Stored data entries:
------
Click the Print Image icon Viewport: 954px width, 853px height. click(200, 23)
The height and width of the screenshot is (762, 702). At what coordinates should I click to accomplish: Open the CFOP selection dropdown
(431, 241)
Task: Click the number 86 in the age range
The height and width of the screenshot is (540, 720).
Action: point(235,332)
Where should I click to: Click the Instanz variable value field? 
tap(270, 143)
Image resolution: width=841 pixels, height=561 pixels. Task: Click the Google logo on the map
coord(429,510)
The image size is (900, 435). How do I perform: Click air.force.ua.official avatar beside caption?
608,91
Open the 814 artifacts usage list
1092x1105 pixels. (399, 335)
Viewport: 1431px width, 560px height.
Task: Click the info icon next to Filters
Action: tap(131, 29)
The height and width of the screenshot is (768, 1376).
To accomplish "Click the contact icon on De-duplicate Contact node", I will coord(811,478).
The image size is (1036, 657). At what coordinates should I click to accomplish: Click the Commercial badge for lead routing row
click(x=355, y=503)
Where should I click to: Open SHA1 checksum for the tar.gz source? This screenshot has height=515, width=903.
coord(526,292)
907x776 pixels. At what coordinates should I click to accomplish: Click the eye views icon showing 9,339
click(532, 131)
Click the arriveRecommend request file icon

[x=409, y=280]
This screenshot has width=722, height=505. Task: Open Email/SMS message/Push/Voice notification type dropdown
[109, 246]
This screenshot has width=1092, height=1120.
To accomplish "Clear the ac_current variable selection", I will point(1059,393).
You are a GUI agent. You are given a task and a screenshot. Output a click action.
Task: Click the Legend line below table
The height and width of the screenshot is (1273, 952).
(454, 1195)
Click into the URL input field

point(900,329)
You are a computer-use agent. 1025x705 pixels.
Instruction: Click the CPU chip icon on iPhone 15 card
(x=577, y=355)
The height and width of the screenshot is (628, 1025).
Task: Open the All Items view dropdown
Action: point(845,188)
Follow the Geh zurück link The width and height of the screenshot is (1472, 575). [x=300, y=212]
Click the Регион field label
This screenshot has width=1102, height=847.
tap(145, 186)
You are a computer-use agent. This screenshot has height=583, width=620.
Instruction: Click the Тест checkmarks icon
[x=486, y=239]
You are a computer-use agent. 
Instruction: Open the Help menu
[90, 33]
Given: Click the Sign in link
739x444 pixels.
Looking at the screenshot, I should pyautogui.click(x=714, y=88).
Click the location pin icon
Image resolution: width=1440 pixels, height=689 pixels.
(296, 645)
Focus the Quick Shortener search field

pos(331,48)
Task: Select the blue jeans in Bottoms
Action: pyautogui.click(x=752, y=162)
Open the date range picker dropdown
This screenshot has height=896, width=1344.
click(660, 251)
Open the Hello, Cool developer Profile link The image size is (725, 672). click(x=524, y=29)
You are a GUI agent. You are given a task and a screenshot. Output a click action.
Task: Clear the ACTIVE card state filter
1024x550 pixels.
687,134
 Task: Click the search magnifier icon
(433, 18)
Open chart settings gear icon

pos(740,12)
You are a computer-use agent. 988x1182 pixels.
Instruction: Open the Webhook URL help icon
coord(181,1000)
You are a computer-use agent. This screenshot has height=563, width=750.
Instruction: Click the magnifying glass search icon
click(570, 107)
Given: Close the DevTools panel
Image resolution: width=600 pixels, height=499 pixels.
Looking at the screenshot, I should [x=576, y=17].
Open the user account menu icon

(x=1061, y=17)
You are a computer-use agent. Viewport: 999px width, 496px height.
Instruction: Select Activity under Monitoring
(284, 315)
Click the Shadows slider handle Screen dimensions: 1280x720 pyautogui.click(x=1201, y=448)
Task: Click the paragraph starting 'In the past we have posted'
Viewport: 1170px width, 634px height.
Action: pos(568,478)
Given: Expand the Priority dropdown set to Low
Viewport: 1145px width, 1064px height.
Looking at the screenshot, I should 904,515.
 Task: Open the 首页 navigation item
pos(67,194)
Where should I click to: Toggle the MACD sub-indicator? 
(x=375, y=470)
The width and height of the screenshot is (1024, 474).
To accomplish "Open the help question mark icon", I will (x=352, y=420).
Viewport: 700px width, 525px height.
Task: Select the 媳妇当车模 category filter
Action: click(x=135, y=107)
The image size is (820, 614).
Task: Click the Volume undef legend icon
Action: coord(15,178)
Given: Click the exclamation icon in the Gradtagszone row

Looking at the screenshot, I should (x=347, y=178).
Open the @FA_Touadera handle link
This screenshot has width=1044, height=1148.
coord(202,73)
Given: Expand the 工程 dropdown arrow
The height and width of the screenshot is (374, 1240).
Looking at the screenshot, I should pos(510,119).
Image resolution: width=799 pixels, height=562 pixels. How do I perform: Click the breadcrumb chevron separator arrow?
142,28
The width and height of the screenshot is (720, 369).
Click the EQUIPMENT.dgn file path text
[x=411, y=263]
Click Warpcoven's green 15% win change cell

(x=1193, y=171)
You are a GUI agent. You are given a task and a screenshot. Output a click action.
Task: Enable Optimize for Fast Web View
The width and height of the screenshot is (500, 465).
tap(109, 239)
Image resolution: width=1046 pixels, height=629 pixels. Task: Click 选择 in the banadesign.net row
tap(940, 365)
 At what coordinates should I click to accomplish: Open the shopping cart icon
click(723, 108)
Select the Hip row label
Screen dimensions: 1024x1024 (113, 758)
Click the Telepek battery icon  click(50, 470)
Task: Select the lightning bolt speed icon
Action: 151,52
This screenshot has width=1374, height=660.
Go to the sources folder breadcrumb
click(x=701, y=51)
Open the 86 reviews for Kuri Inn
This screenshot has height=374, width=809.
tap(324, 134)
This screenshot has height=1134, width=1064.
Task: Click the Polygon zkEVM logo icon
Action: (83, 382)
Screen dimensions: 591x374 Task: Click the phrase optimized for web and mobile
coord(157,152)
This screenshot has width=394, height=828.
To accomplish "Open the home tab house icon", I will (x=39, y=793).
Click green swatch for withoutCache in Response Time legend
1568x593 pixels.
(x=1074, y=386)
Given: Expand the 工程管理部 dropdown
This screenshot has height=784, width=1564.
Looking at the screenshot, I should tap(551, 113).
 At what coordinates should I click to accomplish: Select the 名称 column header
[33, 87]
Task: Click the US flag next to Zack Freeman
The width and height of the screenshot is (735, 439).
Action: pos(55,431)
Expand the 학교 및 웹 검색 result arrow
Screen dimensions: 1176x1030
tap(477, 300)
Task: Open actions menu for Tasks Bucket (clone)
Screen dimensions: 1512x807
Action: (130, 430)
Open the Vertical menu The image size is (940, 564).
------
Exercise instructions:
Determine how many of the lines above include the word "handle", then give that number and nothing else.

Final answer:
2